Recently, we have been experiencing S3 503 slow down exceptions in our Lambda logs. We read and write S3 objects from Lambda, and it’s during these GET/PUT requests that we encounter this error. In this blog post, we will delve into the reasons behind this S3 503 exception and explore ways to resolve the issue.

Why we got 503 Exception ?

A 503 is an HTTP status code returned when the requested service is currently unavailable.

one common cause is when the client application has rapid increase in request rate to the API / or service.

In our case, the reason we received a 503 error is because we sent more than 20,000 requests for a specific prefix to S3 within a second. S3 attempted to handle this request rate by further partitioning, but it takes 30 to 60 minutes for each partition to complete. During this time, S3 will send a ‘503 slowdown’ exception.

What is S3 Prefix ?

The simple term , s3 prefix is the path of the S3 object.For example ,

TestBucket/Photos/photo1.jpg “TestBucket /photos/“ are prefix . “Photos/photo1.jpg is a object key.

What is partition And how does s3 automatically scale request rate ?

A partition is an AWS S3 mechanism to distribute performance across a common set of object key names. In the absence of any shared prefixes, all objects share a single partition based on the bucket name. Performance scaling is adaptive. As traffic rates increase or decrease, S3 will automatically adjust as needed. S3 monitors request rates on objects sharing common prefixes and scales data partitioning to accommodate higher traffic.S3 needs some time to make sure that the increases are not the result of a peak spike before automatically splitting the performance within a prefix. This typically takes 30 to 60 minutes of monitoring the request traffic.
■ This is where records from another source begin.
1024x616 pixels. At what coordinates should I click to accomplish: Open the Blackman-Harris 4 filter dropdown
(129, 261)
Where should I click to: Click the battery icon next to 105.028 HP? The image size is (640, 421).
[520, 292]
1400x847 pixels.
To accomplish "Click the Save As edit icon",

First the prefix for the below example is bucket name which is TestAWSbucket. If there is an increase in the request rate load on the bucket “TestAWSbucket” for over 30 to 60 minutes at a rate higher than the per-partition maximums, S3 automatically creates another partition, which for example purposes we will assume is “TestAWSbucket/LogFiles/". Note that during this time, customers may receive 503 errors indicating that S3 is in the process of provisioning more resources for them.

BucketName/Prefix:

TestAWSbucket/LogFiles/

TestAWSbucket/LogErrors/

ExampleAWSbucket/…

Initial partition - TestAWSbucket

Next partition - TestAWSbucket/Log and so on.
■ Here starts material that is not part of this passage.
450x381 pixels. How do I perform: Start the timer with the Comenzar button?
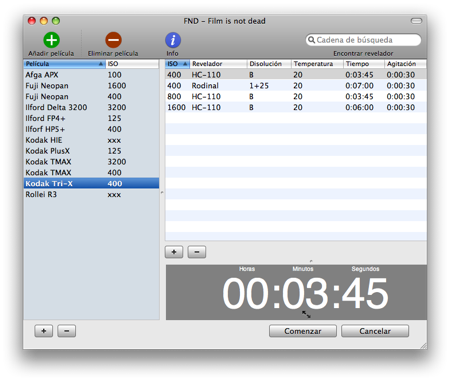303,331
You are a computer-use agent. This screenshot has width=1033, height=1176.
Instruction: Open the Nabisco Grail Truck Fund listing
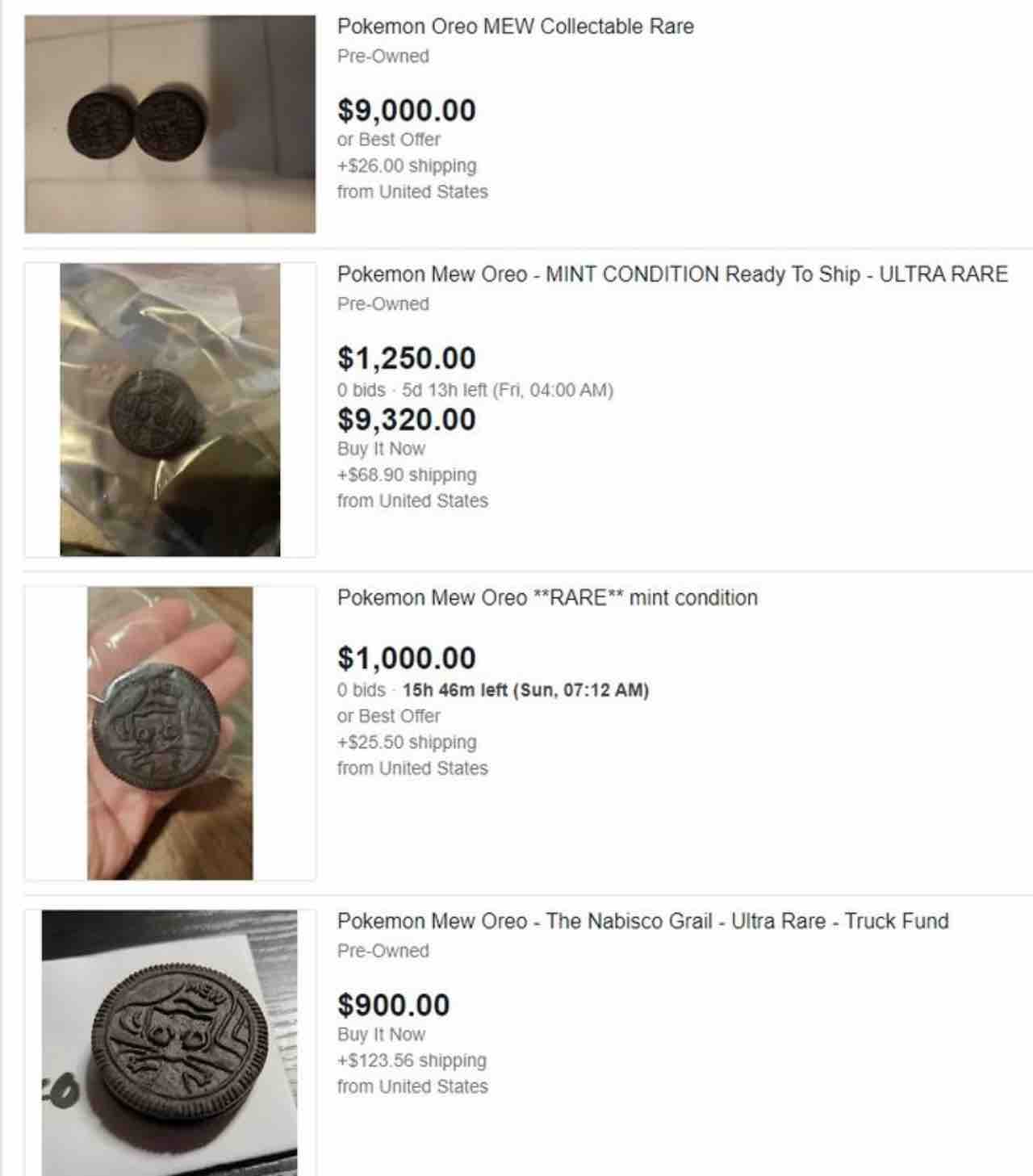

If there is an increase in the request rate load for over 30 to 60 minutes on the prefix “Log” at a rate higher than the per-partition maximums, s3 automatically creates another partition for “Log”. Once this is done, two partitions exist, each of which receives per-partition requests rates, one partition for “Log* and one partition for all other objects, including all objects at the root level of the bucket

How our S3 prefix partitioned ?

TestBucket / AA_CODE_0001 TestBucket / AA_CODE_0002 TestBucket / AA_CODE_0003

Here AA_CODE is common for all our objects .

So , our first partition - TestBucket

When s3 get increased request rate , second partition - AA_CODE . As all our objects starts with AA_CODE we have tons of objects in that object and s3 requests from our lambda increase to 20k for that prefix .so we got slowdown exception for our read and writes into S3.

How Read/write (get/put) s3 requests are related with S3 prefix partition ?

As per AWS documentation https://docs.aws.amazon.com/AmazonS3/latest/userguide/optimizing-performance.html - application can achieve at least 3,500 PUT/COPY/POST/DELETE or 5,500 GET/HEAD requests per second per partitioned prefix. 

What solution implemented to solve 503 Error?

We reversed the name of our object from AA_CODE_0001 to 100_EDOC_AA , So the prefix can be unique for each object and the s3 request wont increase to large number for single prefix.

What happened while deploying with modified Prefix ?

First half an hour , the S3 throws “slow down” exception because , s3 was understanding the new prefix and started making partition . So got throttled . After that the S3 throttling Error reduced.

Changing s3 prefix is like changing the schema . So ,Existing buckets (bucket already filled with objects ) needs to be extra care while changing the prefix.